<<<<
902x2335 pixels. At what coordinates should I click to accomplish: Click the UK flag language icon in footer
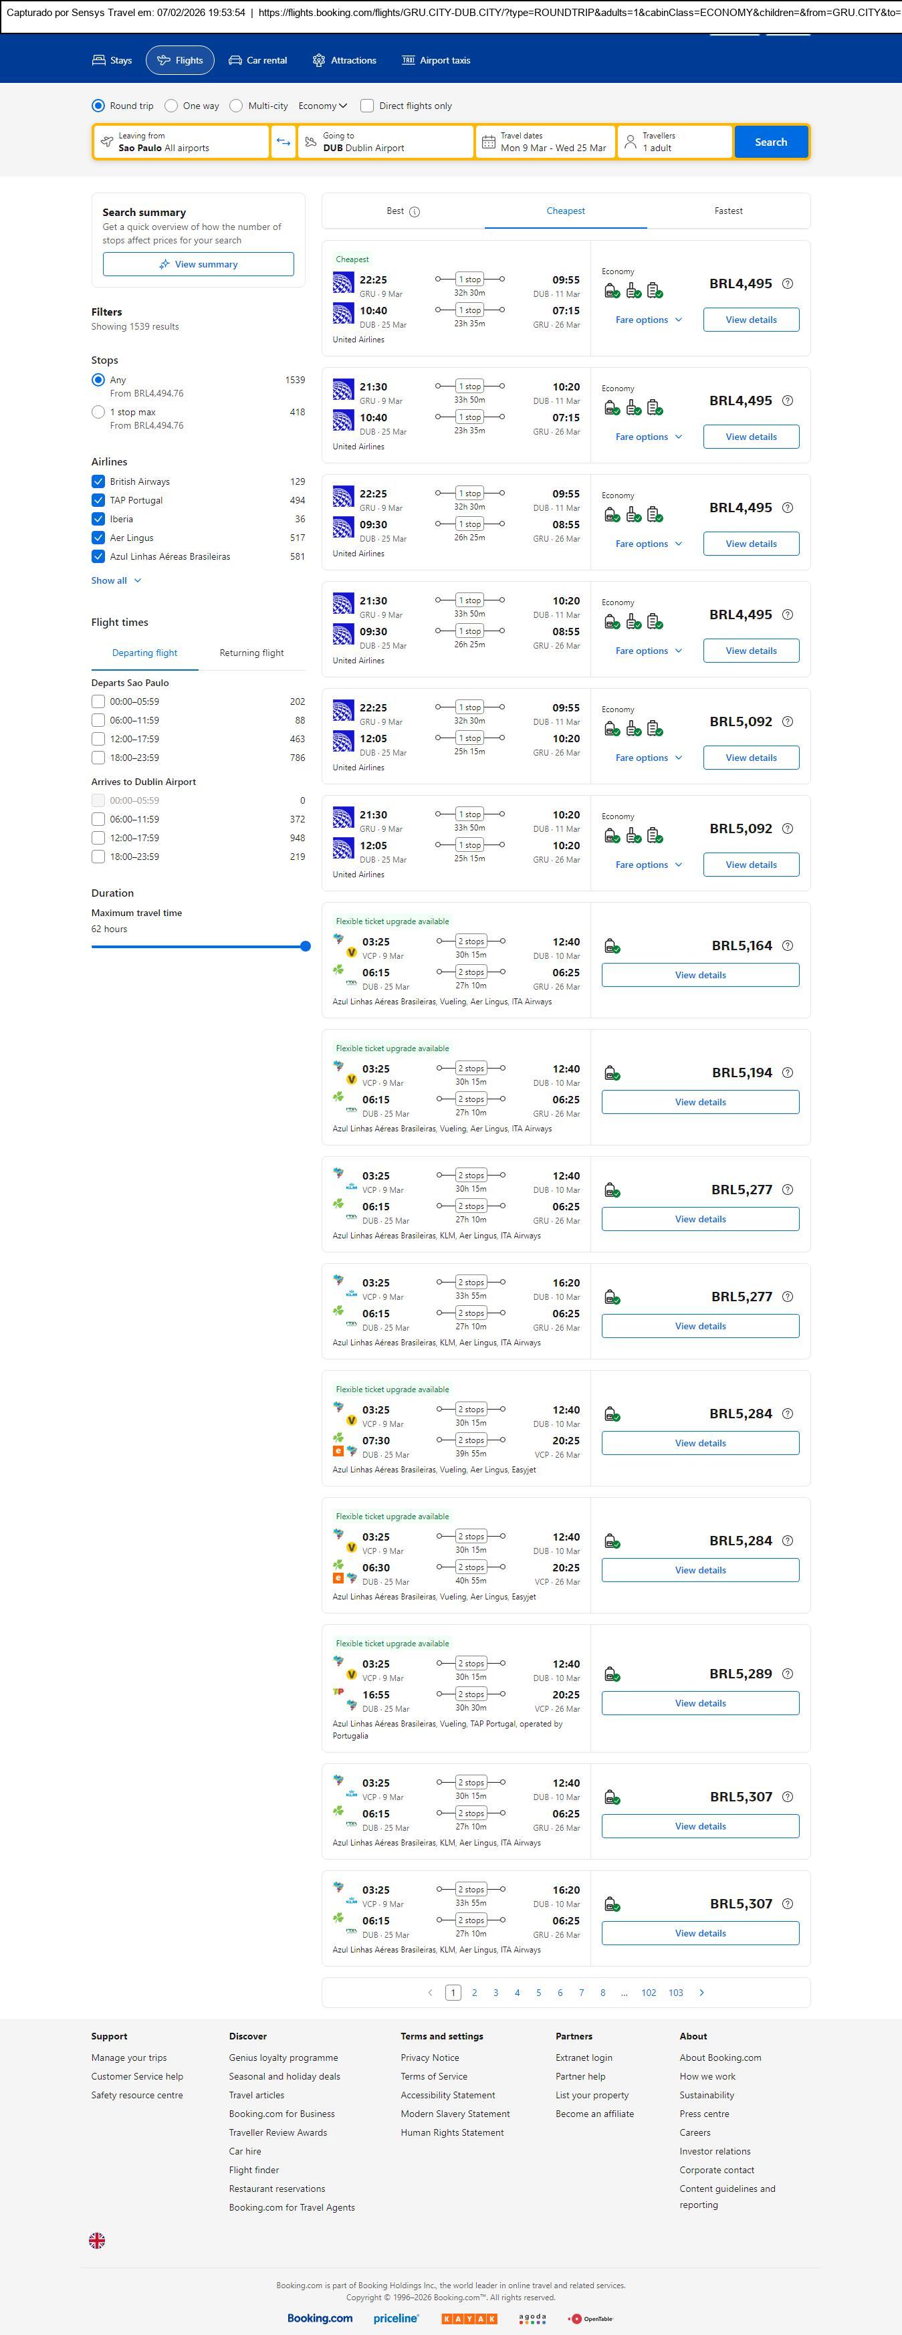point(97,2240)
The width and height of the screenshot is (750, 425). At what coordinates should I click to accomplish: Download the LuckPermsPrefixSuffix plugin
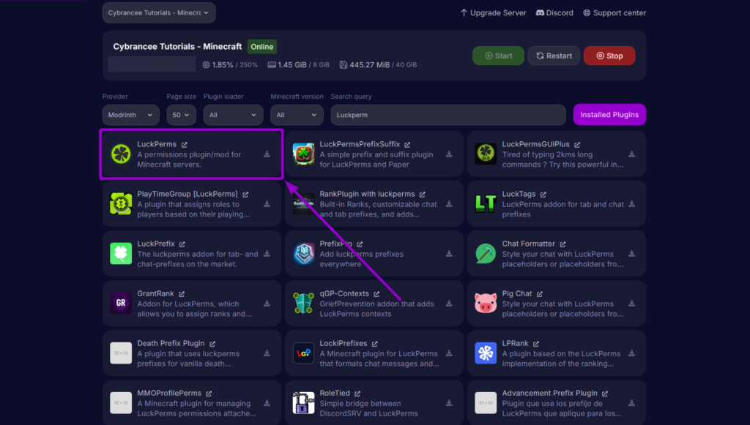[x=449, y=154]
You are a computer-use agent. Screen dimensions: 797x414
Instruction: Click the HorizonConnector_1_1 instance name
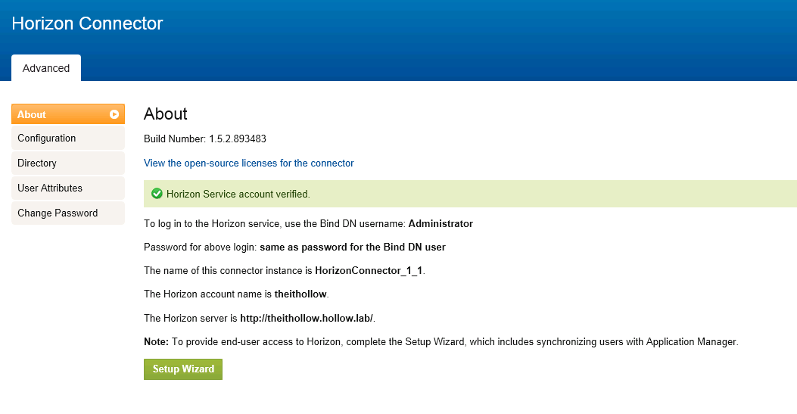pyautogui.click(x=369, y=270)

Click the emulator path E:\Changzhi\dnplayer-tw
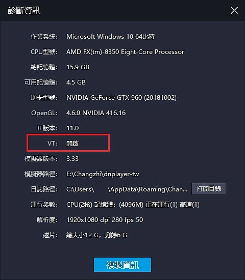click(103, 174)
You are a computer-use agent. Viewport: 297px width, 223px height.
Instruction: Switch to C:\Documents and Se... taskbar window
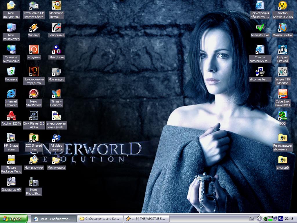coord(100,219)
>>>>
PROBLEM REQUIREMENTS
Arrange the lines from the one containing "You are a computer-use agent. Viewport: 297px" through the end of the lines as a two-column CSV with the headers text and answer, one row per text and its answer. Quote each field, turn line breaks into spaces, and leave the pictures out.

EXPECTED OUTPUT
text,answer
"You are a computer-use agent. Viewport: 297px width, 223px height. Instruction: Switch to C:\Documents and Se... taskbar window","coord(100,219)"